Getting More Specific

I’m interested in seeing if there are differences in the major title words in each category. First, I need to see what categories I should use!

#view categories 
print(unique(new.dat$prog.cat)) 
## [1] "Micro"                               "Macro/International, Micro"         
## [3] ""                                    "Macro/International"                
## [5] "Finance"                             "Finance, Macro/International"       
## [7] "Finance, Micro"                      "Finance, Macro/International, Micro"

I’m going to focus on just the individual categories, so I’ll create data sets with unnested title words for the categories ‘Micro’, ‘Finance’, and ‘Macro/International.’

#title words in micro category 
titlefreqmicro <- new.dat %>% 
  filter(prog.cat == 'Micro') %>% 
  select(title) %>% 
  unnest_tokens(word, title) %>% 
  count(word, sort = TRUE) %>% 
  filter(!word %in% pull(stop_words, word)) %>% 
  filter(!str_detect(word, '[0-9]'))

#title words in finance category 
titlefreqfinance <- new.dat %>% 
  filter(prog.cat == 'Finance') %>% 
  select(title) %>% 
  unnest_tokens(word, title) %>% 
  count(word, sort = TRUE) %>% 
  filter(!word %in% pull(stop_words, word)) %>% 
  filter(!str_detect(word, '[0-9]'))

#title words in macro/international category 
titlefreqmacro <- new.dat %>% 
  filter(prog.cat == 'Macro/International') %>% 
  select(title) %>% 
  unnest_tokens(word, title) %>% 
  count(word, sort = TRUE) %>% 
  filter(!word %in% pull(stop_words, word)) %>% 
  filter(!str_detect(word, '[0-9]'))

Now that I have the title words broken down into category, I can create my new wordclouds!

Micro Title Words

Finance Title Words

Macro/International Title Words

Final Thought and Notes

There are definitely differences in the different categories!
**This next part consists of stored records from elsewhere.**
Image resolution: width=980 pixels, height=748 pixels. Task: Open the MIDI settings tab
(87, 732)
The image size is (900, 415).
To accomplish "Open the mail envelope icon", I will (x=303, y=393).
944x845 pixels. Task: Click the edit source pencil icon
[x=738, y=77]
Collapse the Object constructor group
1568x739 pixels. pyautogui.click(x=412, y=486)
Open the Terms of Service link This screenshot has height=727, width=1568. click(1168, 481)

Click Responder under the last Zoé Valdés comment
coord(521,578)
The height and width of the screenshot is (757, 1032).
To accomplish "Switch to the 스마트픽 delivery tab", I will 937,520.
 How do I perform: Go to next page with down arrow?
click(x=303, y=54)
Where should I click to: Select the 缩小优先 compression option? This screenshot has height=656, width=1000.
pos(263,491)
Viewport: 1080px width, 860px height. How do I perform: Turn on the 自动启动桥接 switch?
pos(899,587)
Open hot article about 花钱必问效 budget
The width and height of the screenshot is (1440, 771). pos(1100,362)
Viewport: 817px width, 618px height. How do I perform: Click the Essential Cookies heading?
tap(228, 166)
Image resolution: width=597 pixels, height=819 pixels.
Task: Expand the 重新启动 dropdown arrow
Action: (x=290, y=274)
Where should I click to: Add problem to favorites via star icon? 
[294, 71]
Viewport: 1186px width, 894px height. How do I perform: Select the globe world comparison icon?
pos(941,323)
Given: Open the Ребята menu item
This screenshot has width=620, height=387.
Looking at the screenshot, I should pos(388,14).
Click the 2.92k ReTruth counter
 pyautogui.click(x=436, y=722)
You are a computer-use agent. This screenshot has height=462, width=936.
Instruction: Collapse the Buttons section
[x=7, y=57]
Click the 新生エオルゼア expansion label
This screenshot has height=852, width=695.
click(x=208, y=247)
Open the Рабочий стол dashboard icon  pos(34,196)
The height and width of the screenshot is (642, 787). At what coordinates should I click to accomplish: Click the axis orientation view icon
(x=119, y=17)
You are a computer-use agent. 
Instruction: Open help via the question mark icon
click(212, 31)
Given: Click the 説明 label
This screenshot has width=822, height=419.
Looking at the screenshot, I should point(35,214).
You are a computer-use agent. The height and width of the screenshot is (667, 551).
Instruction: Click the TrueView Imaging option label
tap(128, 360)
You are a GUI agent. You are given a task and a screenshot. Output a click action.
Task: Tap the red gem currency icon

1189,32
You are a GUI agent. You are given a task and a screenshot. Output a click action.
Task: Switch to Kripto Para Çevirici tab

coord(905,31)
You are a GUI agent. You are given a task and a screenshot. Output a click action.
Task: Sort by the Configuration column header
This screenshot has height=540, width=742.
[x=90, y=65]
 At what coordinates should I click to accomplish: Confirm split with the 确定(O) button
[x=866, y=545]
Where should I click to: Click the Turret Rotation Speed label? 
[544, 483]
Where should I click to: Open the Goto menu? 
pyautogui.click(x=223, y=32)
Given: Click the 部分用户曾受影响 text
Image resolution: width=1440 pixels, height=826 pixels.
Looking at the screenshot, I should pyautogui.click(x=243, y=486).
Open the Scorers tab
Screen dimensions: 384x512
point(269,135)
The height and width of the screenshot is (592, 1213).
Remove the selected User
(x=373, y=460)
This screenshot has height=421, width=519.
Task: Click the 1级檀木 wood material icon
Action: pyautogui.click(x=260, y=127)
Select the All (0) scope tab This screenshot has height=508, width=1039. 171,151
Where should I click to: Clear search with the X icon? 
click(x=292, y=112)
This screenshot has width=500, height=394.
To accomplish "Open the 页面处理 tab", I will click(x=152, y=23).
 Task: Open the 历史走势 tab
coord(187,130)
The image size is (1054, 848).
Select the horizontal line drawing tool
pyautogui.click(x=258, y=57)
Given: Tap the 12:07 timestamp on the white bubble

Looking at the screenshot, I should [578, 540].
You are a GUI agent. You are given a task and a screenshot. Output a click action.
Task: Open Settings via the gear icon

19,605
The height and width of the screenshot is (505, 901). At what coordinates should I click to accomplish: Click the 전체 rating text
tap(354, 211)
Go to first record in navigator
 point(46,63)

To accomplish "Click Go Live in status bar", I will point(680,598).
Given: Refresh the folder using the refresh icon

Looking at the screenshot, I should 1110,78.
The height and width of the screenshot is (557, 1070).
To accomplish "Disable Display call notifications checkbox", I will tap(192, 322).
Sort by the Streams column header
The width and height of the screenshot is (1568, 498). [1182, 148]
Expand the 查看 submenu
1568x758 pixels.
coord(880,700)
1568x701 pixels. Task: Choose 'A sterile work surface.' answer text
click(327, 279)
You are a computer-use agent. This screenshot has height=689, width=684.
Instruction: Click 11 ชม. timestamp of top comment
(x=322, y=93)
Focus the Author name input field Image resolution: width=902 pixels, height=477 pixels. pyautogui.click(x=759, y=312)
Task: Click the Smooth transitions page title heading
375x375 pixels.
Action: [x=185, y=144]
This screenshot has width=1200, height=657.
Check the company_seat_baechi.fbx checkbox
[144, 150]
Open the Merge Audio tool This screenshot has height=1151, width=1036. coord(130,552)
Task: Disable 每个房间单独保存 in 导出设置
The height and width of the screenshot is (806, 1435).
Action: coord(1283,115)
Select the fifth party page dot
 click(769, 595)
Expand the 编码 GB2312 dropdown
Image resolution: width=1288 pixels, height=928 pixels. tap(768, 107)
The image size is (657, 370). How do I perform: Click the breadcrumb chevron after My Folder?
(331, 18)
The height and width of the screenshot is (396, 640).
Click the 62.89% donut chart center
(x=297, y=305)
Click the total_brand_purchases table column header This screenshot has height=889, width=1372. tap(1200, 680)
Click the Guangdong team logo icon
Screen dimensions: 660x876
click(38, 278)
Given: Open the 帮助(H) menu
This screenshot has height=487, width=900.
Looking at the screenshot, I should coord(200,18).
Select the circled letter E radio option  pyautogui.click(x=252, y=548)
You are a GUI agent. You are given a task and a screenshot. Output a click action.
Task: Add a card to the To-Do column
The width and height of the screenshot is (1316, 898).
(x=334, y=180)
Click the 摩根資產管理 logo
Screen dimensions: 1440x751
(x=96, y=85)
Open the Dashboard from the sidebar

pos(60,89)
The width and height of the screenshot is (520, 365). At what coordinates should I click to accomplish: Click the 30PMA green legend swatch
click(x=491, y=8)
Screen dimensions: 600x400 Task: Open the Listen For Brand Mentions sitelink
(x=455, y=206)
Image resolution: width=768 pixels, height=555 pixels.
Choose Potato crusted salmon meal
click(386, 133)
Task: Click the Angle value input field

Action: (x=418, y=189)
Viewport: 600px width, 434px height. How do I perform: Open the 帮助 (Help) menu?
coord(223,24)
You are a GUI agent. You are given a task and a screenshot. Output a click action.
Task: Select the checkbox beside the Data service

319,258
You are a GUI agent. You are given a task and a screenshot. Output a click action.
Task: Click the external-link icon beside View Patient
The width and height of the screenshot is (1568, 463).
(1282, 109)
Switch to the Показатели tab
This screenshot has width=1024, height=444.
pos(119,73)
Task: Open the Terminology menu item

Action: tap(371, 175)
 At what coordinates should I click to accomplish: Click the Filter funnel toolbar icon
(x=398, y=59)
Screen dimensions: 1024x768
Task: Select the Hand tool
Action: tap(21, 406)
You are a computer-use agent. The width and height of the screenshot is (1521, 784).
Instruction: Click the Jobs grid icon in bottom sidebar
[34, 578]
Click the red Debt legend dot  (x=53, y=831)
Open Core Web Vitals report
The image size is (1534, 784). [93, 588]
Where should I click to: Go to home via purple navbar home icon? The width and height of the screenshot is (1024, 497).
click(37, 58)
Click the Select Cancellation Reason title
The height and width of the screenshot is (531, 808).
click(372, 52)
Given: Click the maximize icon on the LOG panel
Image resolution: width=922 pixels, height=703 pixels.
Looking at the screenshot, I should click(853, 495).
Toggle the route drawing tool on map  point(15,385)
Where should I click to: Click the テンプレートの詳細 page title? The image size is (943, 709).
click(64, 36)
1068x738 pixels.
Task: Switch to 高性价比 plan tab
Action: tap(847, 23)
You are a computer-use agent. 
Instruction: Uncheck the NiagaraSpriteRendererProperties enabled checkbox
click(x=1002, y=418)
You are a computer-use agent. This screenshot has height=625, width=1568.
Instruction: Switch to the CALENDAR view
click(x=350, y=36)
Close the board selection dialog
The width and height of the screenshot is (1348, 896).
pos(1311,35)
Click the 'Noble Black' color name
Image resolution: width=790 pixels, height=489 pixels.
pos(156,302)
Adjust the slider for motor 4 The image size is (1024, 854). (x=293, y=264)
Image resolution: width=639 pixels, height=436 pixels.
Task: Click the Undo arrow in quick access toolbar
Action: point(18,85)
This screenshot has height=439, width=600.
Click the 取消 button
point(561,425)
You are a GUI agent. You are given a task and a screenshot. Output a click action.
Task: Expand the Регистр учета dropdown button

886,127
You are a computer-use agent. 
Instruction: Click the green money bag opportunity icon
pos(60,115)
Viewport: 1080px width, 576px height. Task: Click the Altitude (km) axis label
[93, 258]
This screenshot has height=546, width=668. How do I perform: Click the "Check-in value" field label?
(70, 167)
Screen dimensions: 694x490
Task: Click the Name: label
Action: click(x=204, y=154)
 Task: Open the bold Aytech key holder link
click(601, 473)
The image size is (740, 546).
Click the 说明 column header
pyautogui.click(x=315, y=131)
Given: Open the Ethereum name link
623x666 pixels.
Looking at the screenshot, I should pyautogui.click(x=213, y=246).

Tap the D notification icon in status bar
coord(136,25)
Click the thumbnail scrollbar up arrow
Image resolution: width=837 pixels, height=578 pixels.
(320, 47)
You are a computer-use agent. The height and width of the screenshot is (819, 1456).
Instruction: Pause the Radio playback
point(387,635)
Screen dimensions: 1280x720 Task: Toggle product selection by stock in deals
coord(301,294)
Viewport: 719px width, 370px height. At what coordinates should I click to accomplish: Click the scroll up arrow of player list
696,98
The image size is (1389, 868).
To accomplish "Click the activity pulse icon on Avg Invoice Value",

A lot of the words show up in all three categories, but in different amounts. Evidence seems to be the most common in the micro category as well as overall. Finance and Macro/International seem to be a little more spread out, with Finance seeing high amounts of “risk,” “market,” and “evidence,” and Macro/International seeing “policy,” “trade,” and “exchange” in large numbers.

This was challenging, as I needed to learn a lot of new skills to get to the end point, but I thought this would be a really interesting way to visualize the data, and it certainly didn’t disappoint!

As a note to anyone interested in replicating this or using the wordcloud2 package - showing more than one wordcloud in the document got a little tricky. I found that everything would show up no problem in the .Rmd document, but when I tried to knit to HTML, only the first one appeard; the other three showed up as large white blank spaces. After a lot of fiddling and searching, I found that others had the same problem when using more than one wordcloud in their documents. Here is the issue on GitHub. In the end, installing devtools::install_github("gaospecial/wordcloud2") got all four of my wordclouds to show up.

This week involved some serious practice in troubleshooting and creative problem solving! I hope to participate in Tidy Tuesday every week so some extent from now on to continue getting this sort of practice and experience.